By detaining social media users, even ones without apparently political motives, Díaz says officials are trying to prove their loyalty to those higher up the chain of command. “Everyone has their kind of quota of people to detain and then show to the regime, like a trophy,” he tells TIME, speaking over the phone from Caracas. “They can say “I have caught this conspirator, this terrorist.” It doesn’t matter to them if it’s true.”
Journalists are facing these kinds of risks for pitiful salaries. While a foreign correspondent working in Caracas for U.S. media may be making hundreds or thousands of dollars each month, Díaz says the average Venezuelan journalist earns just $5 or $10 working for an independent outlet. “It might not seem important, but it makes it really hard to do your job when you’re hungry all the time, or you can’t afford to buy medicine for your family,” Díaz says.
Still, many are determined to get information out there. “People are thinking outside the box to deliver the news to different communities,” Azpúrua says. One of the most eye-catching methods has been Bus TV, in which journalists stand on public buses, reading out headlines, holding a TV-like frame around their faces. The idea is partly to inform the public, and partly to protest censorship.
More practically, activists and journalists, some working in exile, have set up services like Información Pública to produce short audio news bulletins, distributed as WhatsApp voice notes or on SoundCloud. Other upstart news services, like ¿Qué está pasando? (What’s Going On?), share images of text that people can save to their phones for when the internet cuts out.

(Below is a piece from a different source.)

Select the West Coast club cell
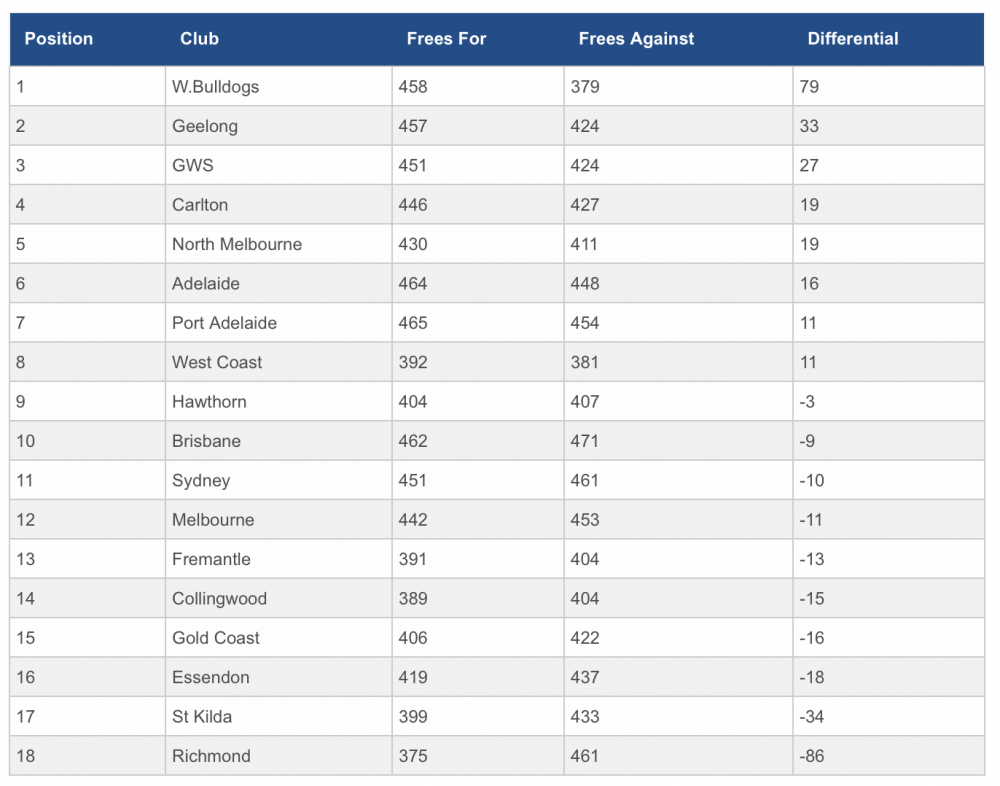The width and height of the screenshot is (1000, 786). (279, 362)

These underground news bulletins are shared on “huge distribution lists,” Azpúrua says. “People who have signed up receive [the bulletins] and share them with their friends, and so on, so it goes viral.”
But, as in other countries where social media has become a source of news, it’s hard to prevent the spread of disinformation. According to Spanish newspaper El Confidencial, false stories have gone viral online about the military conscripting minors and about Russian troops arriving in Venezuela, praying on people’s fears over where the political crisis could go next. The widespread use of large WhatsApp groups to share news stories has facilitated this trend, analysts say, because the app’s encrypted and privately-shared messages don’t allow journalists or fact-checkers to see them and question inaccuracies. It also makes people more likely to read news stories on their phone, where it is harder to spot the signs of an illegitimate source. A similar phenomenon has taken place in India and Brazil, where WhatsApp is also commonly used to share news.

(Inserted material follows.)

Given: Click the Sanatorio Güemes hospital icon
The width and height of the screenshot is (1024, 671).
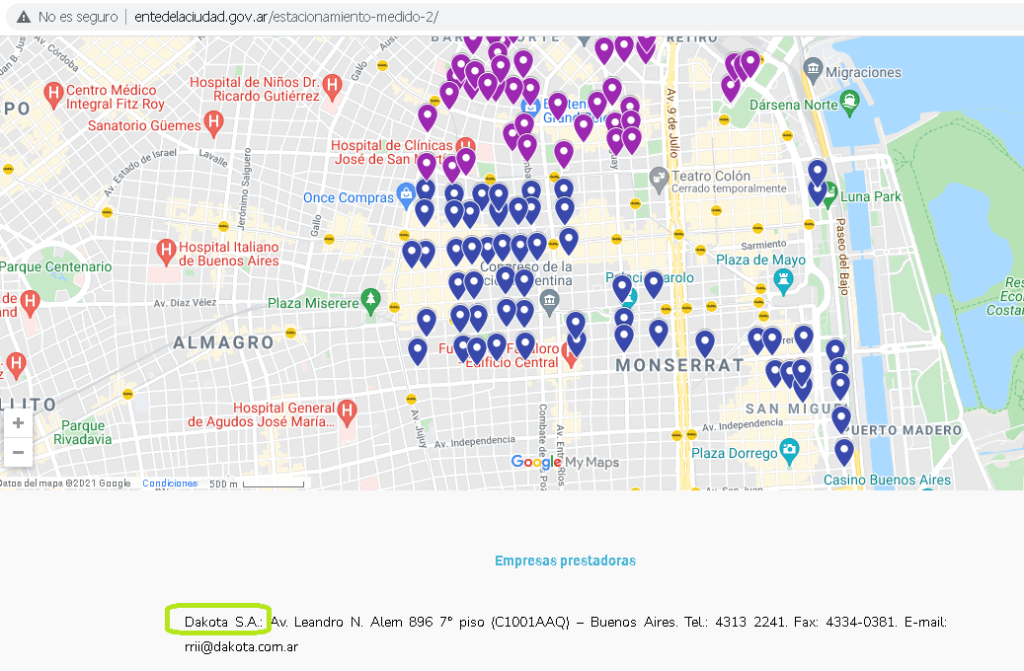Looking at the screenshot, I should 213,124.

It’s not clear who is behind the false stories. Some of them may be created by opposition groups, while others, Díaz says, come from the regime. “The government has created its own teams, parallels of [offline pro-government gangs] the colectivos, for sharing false stories,” he says. The aim isn’t only to manipulate people with pro-government stories, but also to generally discredit the few remaining news outlets that claim to be credible. “It muddies the waters. It’s a very sophisticated strategy.”
The cumulative impact, Díaz says, is a population in the dark – a boon for the regime. “If people can’t access information, it makes them feel isolated, like all their problems are just individual. That makes them less likely to protest,” he tells TIME, adding that the smaller and more localized the unrest is, the easier it is for the regime to contain it, and resist demands for change. “It’s a terrible setback for our democracy.”